--- Your task ---
Your reply should consist solely of the lines from the one containing "Given: Reply to Minna's comment with Vastaa" through the end of the data, restated word for word.

--- Stored data ---

########

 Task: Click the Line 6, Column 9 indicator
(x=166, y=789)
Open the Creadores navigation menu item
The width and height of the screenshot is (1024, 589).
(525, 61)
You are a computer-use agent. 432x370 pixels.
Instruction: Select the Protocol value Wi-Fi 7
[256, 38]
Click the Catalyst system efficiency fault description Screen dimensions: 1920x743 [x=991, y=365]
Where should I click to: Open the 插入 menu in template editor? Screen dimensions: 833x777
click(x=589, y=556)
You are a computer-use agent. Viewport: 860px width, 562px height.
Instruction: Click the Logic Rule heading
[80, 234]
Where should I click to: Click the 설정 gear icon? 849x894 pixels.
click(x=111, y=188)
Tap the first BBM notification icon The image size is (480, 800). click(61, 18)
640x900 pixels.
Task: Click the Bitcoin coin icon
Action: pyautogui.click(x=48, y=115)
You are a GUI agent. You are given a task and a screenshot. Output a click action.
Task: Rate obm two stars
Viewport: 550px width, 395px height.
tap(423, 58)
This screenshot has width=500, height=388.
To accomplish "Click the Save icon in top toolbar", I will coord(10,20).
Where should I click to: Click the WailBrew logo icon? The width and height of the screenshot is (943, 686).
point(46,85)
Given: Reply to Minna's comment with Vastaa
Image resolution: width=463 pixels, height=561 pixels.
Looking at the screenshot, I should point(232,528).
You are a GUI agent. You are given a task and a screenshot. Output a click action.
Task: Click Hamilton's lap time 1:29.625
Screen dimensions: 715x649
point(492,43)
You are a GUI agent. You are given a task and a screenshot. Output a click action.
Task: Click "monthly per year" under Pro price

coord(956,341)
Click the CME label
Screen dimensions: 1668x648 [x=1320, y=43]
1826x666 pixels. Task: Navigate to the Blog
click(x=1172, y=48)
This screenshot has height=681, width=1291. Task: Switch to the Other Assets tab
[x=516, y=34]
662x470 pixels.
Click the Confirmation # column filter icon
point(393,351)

########

--- Written response ---
Given: Reply to Minna's comment with Vastaa
Image resolution: width=463 pixels, height=561 pixels.
Looking at the screenshot, I should point(232,528).
You are a GUI agent. You are given a task and a screenshot. Output a click action.
Task: Click Hamilton's lap time 1:29.625
Screen dimensions: 715x649
point(492,43)
You are a GUI agent. You are given a task and a screenshot. Output a click action.
Task: Click "monthly per year" under Pro price

coord(956,341)
Click the CME label
Screen dimensions: 1668x648 [x=1320, y=43]
1826x666 pixels. Task: Navigate to the Blog
click(x=1172, y=48)
This screenshot has height=681, width=1291. Task: Switch to the Other Assets tab
[x=516, y=34]
662x470 pixels.
Click the Confirmation # column filter icon
point(393,351)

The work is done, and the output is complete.